__Input data__.
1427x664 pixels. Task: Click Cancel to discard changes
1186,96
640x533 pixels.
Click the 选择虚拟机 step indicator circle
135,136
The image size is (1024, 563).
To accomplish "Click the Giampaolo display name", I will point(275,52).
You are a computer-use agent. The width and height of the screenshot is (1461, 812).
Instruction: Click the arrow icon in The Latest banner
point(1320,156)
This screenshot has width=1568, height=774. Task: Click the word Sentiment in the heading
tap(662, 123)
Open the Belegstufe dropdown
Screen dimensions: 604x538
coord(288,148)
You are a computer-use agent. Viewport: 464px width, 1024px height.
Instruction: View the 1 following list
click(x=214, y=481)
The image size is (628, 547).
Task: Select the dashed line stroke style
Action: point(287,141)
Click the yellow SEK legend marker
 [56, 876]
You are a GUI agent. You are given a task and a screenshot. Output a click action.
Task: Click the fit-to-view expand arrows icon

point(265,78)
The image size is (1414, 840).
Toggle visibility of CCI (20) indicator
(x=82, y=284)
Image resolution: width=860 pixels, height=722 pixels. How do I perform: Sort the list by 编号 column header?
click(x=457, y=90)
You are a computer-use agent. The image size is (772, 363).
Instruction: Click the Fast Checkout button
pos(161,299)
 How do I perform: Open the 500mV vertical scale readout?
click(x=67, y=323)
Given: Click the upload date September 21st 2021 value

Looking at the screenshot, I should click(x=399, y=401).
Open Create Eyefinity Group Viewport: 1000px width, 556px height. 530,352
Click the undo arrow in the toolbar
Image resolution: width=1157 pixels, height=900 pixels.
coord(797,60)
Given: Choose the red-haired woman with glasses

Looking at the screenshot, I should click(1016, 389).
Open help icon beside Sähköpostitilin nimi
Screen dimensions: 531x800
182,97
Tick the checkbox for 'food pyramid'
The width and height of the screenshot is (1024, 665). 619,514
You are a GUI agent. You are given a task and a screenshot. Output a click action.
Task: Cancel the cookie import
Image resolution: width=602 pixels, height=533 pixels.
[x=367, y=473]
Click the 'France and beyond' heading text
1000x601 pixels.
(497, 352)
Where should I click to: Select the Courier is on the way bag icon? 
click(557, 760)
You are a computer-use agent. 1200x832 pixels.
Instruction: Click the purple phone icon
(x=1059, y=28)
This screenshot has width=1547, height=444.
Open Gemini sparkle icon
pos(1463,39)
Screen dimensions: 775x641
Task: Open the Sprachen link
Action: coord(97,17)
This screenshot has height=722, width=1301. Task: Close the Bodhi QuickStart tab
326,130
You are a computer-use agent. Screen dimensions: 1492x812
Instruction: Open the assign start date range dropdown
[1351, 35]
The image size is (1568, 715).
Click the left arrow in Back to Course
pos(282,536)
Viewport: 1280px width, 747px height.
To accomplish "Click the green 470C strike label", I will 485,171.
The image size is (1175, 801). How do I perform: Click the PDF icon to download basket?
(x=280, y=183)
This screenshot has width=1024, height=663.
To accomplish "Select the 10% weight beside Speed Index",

__Requirement__.
Based on the records above, how many lines hold the string "accomplish"? Answer with the number by itself.

__Response area__.
3